Some children have succeeded in getting outside of the home, or injuring themselves during sleepwalking events, both of which can be dangerous. Sometimes sleepwalking is a phase that lasts for a few months to a few years. Other times it is caused by an underlying sleep disorder, so treatment could be helpful.
If the sleepwalking occurs more often, it is recommended that you speak with your pediatrician or family physician. He or she may refer you to see a sleep doctor for further evaluation.
Sleep studies are sometimes recommended to diagnose the causes of sleep walking. These studies allow for doctors to identify things like breathing or movement abnormalities. If a sleep disorder is identified, treatments to resolve it may decrease your sleepwalking. In other cases, analysis of the child’s sleep patterns or stress levels can help with identifying ways to decrease sleepwalking.
Sleep apnea has been reported to occur in up to 40% of children with sleepwalking. Other medical conditions that can contribute to sleepwalking are: restless leg syndrome/periodic limb movement disorder, fevers and even ADHD.
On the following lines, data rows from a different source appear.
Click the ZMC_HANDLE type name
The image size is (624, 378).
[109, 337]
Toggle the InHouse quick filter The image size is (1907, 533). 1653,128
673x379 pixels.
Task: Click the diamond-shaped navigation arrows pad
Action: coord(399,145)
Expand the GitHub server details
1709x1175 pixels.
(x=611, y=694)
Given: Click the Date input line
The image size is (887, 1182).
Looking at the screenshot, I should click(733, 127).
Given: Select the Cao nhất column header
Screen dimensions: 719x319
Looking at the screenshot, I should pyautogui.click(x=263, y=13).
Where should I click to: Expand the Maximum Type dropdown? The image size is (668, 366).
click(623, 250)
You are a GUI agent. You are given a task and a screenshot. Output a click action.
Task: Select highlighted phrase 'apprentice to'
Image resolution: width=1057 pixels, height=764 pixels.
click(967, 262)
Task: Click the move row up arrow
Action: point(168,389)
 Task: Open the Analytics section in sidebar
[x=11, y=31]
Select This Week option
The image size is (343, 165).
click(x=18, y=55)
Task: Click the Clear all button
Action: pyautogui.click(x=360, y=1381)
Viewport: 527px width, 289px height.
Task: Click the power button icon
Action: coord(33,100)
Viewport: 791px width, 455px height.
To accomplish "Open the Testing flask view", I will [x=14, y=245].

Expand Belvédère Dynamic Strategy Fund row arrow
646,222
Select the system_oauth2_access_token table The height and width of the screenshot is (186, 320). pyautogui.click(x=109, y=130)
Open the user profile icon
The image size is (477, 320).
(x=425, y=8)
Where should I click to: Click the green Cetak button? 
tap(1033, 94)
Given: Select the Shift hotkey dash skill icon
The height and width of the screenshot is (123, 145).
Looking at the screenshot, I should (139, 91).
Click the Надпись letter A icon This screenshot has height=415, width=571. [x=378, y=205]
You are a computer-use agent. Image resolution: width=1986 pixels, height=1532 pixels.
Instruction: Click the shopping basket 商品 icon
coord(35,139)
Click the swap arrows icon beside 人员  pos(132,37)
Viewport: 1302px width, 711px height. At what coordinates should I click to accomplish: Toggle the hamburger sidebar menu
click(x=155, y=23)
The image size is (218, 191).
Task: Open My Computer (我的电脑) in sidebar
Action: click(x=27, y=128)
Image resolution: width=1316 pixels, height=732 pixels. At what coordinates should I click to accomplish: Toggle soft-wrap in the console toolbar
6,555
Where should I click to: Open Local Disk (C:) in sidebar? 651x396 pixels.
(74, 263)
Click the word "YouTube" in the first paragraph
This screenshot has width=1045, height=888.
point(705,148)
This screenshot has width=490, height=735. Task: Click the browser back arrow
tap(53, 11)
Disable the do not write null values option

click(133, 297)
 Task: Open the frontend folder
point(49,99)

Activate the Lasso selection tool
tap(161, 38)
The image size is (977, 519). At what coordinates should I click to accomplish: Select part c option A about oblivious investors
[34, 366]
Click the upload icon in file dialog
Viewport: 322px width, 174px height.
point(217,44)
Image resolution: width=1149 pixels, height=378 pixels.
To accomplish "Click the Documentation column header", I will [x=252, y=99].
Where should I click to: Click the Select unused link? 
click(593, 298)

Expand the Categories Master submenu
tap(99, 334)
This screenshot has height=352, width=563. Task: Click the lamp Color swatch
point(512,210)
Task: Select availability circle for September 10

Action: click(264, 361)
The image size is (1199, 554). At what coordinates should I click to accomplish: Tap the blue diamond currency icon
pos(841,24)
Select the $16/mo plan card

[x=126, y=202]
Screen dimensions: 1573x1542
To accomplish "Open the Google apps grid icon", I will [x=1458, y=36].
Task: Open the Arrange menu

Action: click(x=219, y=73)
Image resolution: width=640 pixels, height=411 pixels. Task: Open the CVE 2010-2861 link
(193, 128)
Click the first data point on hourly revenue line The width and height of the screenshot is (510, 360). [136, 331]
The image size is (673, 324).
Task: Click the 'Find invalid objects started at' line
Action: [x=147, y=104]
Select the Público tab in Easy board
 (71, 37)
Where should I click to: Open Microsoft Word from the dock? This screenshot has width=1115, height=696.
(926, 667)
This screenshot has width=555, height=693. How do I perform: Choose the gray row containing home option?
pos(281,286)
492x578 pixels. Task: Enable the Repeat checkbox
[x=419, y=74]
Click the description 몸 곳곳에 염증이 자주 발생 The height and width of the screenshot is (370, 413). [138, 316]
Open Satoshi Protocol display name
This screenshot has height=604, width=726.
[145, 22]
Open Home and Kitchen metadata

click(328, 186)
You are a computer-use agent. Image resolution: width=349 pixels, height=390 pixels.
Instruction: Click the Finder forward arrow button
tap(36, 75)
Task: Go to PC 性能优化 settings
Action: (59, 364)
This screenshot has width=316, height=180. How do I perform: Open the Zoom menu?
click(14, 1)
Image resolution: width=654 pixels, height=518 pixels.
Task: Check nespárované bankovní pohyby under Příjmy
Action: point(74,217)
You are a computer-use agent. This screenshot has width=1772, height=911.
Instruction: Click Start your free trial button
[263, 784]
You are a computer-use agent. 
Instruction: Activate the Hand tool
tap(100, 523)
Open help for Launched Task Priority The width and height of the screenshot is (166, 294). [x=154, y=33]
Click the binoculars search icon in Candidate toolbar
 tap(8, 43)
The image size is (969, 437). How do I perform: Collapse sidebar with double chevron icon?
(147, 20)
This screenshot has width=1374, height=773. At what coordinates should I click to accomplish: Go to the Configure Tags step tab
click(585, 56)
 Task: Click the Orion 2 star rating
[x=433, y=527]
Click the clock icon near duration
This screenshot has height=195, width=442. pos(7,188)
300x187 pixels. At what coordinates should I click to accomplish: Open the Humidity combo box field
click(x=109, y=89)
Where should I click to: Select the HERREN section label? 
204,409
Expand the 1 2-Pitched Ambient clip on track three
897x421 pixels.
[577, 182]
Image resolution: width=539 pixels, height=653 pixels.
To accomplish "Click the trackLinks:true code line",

A child’s sleepwalking can simply be due to lack of sleep, poor quality of sleep or can be a sign that the child is coming down with a virus.
“Some families have members that sleepwalk into adulthood,” Dr. Pearson added, “But most will outgrow that behavior during their teenage years.” Keeping sleepwalkers safe is the most important part of the process.
Get to know Hilary Pearson, M.D.
Dr. Pearson is the medical director for the Sleep Center at Cook Children's. She leads six highly trained polysomnography technologists on staff. Dr. Pearson works closely with other Cook Children's specialists and the Sleep Center staff to provide clinical consultation and comprehensive management of pediatric sleep-related disorders.
"I chose to go into pediatric sleep medicine because I enjoy seeing the quality of a child’s life improve even after they’ve had a serious illness," Dr. Pearson said. "Kids are so resilient! Sleep medicine issues can affect healthy children as well as chronically ill patients and I get to help patients with a variety conditions. I love being at Cook Children’s because the focus is on the family, and it’s always better for the child when you can really work together as a team.
"During my time away from work, I like to cook, play with my kids and watch Texas Ranger games!"